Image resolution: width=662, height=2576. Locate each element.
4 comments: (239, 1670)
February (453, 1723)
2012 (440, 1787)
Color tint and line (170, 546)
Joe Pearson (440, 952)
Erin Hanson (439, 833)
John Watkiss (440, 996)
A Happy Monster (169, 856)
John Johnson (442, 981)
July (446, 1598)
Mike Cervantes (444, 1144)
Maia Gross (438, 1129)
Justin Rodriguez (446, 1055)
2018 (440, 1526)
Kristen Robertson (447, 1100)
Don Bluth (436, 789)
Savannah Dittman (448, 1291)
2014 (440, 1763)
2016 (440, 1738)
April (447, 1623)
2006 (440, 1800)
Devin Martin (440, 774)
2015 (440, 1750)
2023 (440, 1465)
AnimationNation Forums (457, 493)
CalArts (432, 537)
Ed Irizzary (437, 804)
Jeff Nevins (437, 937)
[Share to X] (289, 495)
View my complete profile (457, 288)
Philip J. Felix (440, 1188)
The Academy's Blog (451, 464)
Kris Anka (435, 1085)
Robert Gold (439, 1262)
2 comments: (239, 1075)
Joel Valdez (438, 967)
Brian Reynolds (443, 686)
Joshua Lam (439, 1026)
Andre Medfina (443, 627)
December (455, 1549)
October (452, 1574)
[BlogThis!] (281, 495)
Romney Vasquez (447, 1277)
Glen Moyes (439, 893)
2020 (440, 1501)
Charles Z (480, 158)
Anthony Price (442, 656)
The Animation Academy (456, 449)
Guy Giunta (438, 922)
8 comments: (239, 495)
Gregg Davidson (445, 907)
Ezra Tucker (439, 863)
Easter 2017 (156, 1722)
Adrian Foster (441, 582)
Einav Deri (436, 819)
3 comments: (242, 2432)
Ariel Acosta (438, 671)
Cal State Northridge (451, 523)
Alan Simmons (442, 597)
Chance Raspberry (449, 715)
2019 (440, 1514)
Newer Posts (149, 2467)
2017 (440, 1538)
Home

_ _ _ _ _

— Work item —
Reproducing the whole listing above is not the task. Copy exactly only the lines from the one with "December (455, 1549)" to the one with "Ezra Tucker (439, 863)", both kept.

— Worked solution —
December (455, 1549)
October (452, 1574)
[BlogThis!] (281, 495)
Romney Vasquez (447, 1277)
Glen Moyes (439, 893)
2020 (440, 1501)
Charles Z (480, 158)
Anthony Price (442, 656)
The Animation Academy (456, 449)
Guy Giunta (438, 922)
8 comments: (239, 495)
Gregg Davidson (445, 907)
Ezra Tucker (439, 863)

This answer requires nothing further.